◆ **Given information**
* * * * * * *

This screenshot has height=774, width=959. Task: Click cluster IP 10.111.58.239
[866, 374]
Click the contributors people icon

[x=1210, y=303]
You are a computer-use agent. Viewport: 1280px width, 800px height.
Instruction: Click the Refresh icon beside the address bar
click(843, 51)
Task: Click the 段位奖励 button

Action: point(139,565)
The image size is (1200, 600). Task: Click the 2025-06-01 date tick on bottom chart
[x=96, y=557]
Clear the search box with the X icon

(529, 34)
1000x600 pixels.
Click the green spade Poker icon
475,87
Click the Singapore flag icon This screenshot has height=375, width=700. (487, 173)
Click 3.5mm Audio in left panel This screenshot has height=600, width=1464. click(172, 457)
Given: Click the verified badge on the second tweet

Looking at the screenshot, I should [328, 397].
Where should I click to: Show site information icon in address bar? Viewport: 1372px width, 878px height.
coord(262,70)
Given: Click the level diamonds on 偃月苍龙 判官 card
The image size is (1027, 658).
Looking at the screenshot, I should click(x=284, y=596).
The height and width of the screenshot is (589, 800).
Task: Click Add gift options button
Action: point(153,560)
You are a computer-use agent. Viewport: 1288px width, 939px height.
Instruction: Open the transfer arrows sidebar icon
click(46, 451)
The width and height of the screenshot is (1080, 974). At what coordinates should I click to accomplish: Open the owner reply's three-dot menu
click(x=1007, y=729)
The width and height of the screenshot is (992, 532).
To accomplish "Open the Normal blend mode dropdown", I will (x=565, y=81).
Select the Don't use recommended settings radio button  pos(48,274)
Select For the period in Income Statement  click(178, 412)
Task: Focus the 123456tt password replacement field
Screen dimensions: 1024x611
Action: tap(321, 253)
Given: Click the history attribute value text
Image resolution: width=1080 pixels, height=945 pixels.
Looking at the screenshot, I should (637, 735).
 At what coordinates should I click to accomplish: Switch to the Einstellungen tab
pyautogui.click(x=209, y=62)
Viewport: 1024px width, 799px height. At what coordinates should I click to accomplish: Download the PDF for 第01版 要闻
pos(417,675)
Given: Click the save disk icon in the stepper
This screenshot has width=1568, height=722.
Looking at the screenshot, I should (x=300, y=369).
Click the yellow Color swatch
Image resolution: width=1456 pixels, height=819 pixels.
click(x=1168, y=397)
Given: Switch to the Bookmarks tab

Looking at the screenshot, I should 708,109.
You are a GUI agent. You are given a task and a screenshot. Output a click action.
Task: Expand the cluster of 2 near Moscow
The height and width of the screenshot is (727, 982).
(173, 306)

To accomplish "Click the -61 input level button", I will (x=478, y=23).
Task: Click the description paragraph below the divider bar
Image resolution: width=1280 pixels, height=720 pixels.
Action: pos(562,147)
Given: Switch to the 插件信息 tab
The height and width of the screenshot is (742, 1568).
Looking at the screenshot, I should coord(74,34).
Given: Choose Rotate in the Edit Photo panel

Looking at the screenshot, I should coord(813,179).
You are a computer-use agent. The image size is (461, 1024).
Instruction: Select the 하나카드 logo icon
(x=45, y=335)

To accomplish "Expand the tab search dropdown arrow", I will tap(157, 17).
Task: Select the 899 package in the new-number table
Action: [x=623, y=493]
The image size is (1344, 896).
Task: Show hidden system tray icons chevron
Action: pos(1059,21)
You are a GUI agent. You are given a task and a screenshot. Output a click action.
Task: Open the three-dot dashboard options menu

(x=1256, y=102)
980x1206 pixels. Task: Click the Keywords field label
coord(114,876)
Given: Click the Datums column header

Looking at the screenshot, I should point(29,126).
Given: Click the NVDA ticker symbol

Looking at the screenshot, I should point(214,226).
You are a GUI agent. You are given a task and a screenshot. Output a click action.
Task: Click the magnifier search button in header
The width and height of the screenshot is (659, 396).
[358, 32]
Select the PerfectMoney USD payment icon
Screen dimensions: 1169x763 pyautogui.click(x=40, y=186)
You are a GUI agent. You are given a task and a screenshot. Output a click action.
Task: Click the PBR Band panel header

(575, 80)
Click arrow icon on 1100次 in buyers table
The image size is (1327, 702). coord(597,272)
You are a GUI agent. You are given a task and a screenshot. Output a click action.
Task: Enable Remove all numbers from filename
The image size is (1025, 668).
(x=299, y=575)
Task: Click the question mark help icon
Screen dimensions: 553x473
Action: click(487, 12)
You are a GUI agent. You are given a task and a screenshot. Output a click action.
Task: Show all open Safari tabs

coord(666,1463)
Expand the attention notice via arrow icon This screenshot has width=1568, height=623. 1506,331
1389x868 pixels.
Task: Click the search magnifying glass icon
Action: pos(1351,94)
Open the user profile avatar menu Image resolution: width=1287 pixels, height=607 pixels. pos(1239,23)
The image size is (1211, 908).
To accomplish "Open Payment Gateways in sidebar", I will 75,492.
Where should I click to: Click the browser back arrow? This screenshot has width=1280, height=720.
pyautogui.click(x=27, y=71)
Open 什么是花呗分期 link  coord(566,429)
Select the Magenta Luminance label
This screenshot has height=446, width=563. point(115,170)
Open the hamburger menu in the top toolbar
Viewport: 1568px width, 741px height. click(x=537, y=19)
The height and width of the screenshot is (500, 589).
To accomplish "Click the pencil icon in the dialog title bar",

* * * * * * *

◆ **Aim of the exercise**
Give all the records again, changing every "Instruction" to "Command" and leaving everything else the same.

◆ **Written reply**
This screenshot has height=774, width=959. Task: Click cluster IP 10.111.58.239
[866, 374]
Click the contributors people icon

[x=1210, y=303]
You are a computer-use agent. Viewport: 1280px width, 800px height.
Command: Click the Refresh icon beside the address bar
click(843, 51)
Task: Click the 段位奖励 button

Action: point(139,565)
The image size is (1200, 600). Task: Click the 2025-06-01 date tick on bottom chart
[x=96, y=557]
Clear the search box with the X icon

(529, 34)
1000x600 pixels.
Click the green spade Poker icon
475,87
Click the Singapore flag icon This screenshot has height=375, width=700. (487, 173)
Click 3.5mm Audio in left panel This screenshot has height=600, width=1464. click(172, 457)
Given: Click the verified badge on the second tweet

Looking at the screenshot, I should [328, 397].
Where should I click to: Show site information icon in address bar? Viewport: 1372px width, 878px height.
coord(262,70)
Given: Click the level diamonds on 偃月苍龙 判官 card
The image size is (1027, 658).
Looking at the screenshot, I should click(x=284, y=596).
The height and width of the screenshot is (589, 800).
Task: Click Add gift options button
Action: point(153,560)
You are a computer-use agent. Viewport: 1288px width, 939px height.
Command: Open the transfer arrows sidebar icon
click(46, 451)
The width and height of the screenshot is (1080, 974). At what coordinates should I click to accomplish: Open the owner reply's three-dot menu
click(x=1007, y=729)
The width and height of the screenshot is (992, 532).
To accomplish "Open the Normal blend mode dropdown", I will (x=565, y=81).
Select the Don't use recommended settings radio button  pos(48,274)
Select For the period in Income Statement  click(178, 412)
Task: Focus the 123456tt password replacement field
Screen dimensions: 1024x611
Action: tap(321, 253)
Given: Click the history attribute value text
Image resolution: width=1080 pixels, height=945 pixels.
Looking at the screenshot, I should (637, 735).
 At what coordinates should I click to accomplish: Switch to the Einstellungen tab
pyautogui.click(x=209, y=62)
Viewport: 1024px width, 799px height. At what coordinates should I click to accomplish: Download the PDF for 第01版 要闻
pos(417,675)
Given: Click the save disk icon in the stepper
This screenshot has width=1568, height=722.
Looking at the screenshot, I should (x=300, y=369).
Click the yellow Color swatch
Image resolution: width=1456 pixels, height=819 pixels.
click(x=1168, y=397)
Given: Switch to the Bookmarks tab

Looking at the screenshot, I should 708,109.
You are a GUI agent. You are given a task and a screenshot. Output a click action.
Task: Expand the cluster of 2 near Moscow
The height and width of the screenshot is (727, 982).
(173, 306)

To accomplish "Click the -61 input level button", I will (x=478, y=23).
Task: Click the description paragraph below the divider bar
Image resolution: width=1280 pixels, height=720 pixels.
Action: pos(562,147)
Given: Switch to the 插件信息 tab
The height and width of the screenshot is (742, 1568).
Looking at the screenshot, I should coord(74,34).
Given: Choose Rotate in the Edit Photo panel

Looking at the screenshot, I should coord(813,179).
You are a computer-use agent. The image size is (461, 1024).
Command: Select the 하나카드 logo icon
(x=45, y=335)

To accomplish "Expand the tab search dropdown arrow", I will tap(157, 17).
Task: Select the 899 package in the new-number table
Action: [x=623, y=493]
The image size is (1344, 896).
Task: Show hidden system tray icons chevron
Action: pos(1059,21)
You are a GUI agent. You are given a task and a screenshot. Output a click action.
Task: Open the three-dot dashboard options menu

(x=1256, y=102)
980x1206 pixels. Task: Click the Keywords field label
coord(114,876)
Given: Click the Datums column header

Looking at the screenshot, I should point(29,126).
Given: Click the NVDA ticker symbol

Looking at the screenshot, I should point(214,226).
You are a GUI agent. You are given a task and a screenshot. Output a click action.
Task: Click the magnifier search button in header
The width and height of the screenshot is (659, 396).
[358, 32]
Select the PerfectMoney USD payment icon
Screen dimensions: 1169x763 pyautogui.click(x=40, y=186)
You are a GUI agent. You are given a task and a screenshot. Output a click action.
Task: Click the PBR Band panel header

(575, 80)
Click arrow icon on 1100次 in buyers table
The image size is (1327, 702). coord(597,272)
You are a GUI agent. You are given a task and a screenshot. Output a click action.
Task: Enable Remove all numbers from filename
The image size is (1025, 668).
(x=299, y=575)
Task: Click the question mark help icon
Screen dimensions: 553x473
Action: click(487, 12)
You are a GUI agent. You are given a task and a screenshot. Output a click action.
Task: Show all open Safari tabs

coord(666,1463)
Expand the attention notice via arrow icon This screenshot has width=1568, height=623. 1506,331
1389x868 pixels.
Task: Click the search magnifying glass icon
Action: pos(1351,94)
Open the user profile avatar menu Image resolution: width=1287 pixels, height=607 pixels. pos(1239,23)
The image size is (1211, 908).
To accomplish "Open Payment Gateways in sidebar", I will 75,492.
Where should I click to: Click the browser back arrow? This screenshot has width=1280, height=720.
pyautogui.click(x=27, y=71)
Open 什么是花呗分期 link  coord(566,429)
Select the Magenta Luminance label
This screenshot has height=446, width=563. point(115,170)
Open the hamburger menu in the top toolbar
Viewport: 1568px width, 741px height. click(x=537, y=19)
The height and width of the screenshot is (500, 589).
To accomplish "Click the pencil icon in the dialog title bar",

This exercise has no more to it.